No, ATR is not undergoing a drastic 180-degree reversal of all that we stand for. The above title is a quote that came from Mark Dayton, the former United States Senator and 2010 gubernatorial candidate from Minnesota. He and other Democratic-Farmer-Labor Party (Minnesota’s version of the Democrat Party) candidates spoke at an AFL-CIO forum the other day. Several of the candidates echoed Dayton’s sentiments. State Representative Tom Rukavina wants to add a five-to-ten percent income tax surcharge. Minneapolis Mayor and rumored 2010 candidate R.T. Rybek asserted that wealthy Minnesotans “have to pay a larger share of the burden. There’s no question about it.”

One candidate offered insight into the reasoning behind these tax hikes: Steve Kelley explained that “We have a structural budget deficit, and we need to raise additional revenue”. There are two reasons that raising taxes are not the answer to a structural budget deficit.

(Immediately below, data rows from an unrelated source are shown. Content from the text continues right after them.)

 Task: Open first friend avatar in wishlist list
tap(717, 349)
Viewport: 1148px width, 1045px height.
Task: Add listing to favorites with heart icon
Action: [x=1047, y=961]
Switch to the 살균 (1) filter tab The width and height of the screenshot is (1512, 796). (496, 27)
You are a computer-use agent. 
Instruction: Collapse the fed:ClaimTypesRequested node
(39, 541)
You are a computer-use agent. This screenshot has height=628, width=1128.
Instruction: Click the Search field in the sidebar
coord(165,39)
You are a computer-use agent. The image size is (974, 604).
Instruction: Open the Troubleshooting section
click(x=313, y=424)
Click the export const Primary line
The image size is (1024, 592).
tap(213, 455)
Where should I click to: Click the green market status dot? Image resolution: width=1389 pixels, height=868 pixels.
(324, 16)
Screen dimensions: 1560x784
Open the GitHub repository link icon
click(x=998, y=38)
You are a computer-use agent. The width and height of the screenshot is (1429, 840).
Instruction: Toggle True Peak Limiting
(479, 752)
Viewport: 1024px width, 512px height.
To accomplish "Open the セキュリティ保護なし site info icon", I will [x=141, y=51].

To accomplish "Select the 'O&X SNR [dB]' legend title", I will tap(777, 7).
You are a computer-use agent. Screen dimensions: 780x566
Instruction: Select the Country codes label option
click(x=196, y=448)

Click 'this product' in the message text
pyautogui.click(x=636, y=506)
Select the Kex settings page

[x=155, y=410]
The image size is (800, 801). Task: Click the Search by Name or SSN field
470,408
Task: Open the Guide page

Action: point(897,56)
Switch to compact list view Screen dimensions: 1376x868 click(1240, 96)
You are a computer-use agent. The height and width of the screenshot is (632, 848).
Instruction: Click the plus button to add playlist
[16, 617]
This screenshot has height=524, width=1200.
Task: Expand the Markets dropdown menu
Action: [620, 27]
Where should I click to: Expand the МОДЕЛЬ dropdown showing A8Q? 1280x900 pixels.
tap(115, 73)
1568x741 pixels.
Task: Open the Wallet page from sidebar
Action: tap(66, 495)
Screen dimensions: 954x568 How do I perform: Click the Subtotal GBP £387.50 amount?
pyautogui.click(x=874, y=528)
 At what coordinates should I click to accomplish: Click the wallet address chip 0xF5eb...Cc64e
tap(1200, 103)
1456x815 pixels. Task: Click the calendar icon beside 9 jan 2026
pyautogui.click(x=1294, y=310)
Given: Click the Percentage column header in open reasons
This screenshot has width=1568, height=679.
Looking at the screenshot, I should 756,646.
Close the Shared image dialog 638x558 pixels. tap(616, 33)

The first is that a bigger pool of money does not fix overspending problems, it simply enables more overspending. There are more effective reforms that the state can do to fix shortfalls (see this post for some ideas that California created).
 
The second is that people and capital are mobile. Raising taxes on the wealthy will simply make the wealthy move. From 1997 to 2007, the ten highest taxing states lost over 3 million residents, who moved to states with lower tax burdens. This translates into a loss of $85 billion in aggregate income from those that left.  Minnesota already has the sixth highest individual income tax in the country, according to a report just released by the Minnesota Taxpayers Association. At the Federal level, tax codes are already too progressive. Any further tax hikes at the state level would only compound this problem.
 
It is the wealthy that invest and create long-term economic growth, which translates into jobs for the rest of us. A further increase on their tax burden hinders their ability to do so. Worse yet, such misguided policy pushes them from the state altogether. Tax increases are never the answer for budget deficits; tax code reform and responsible budgets are.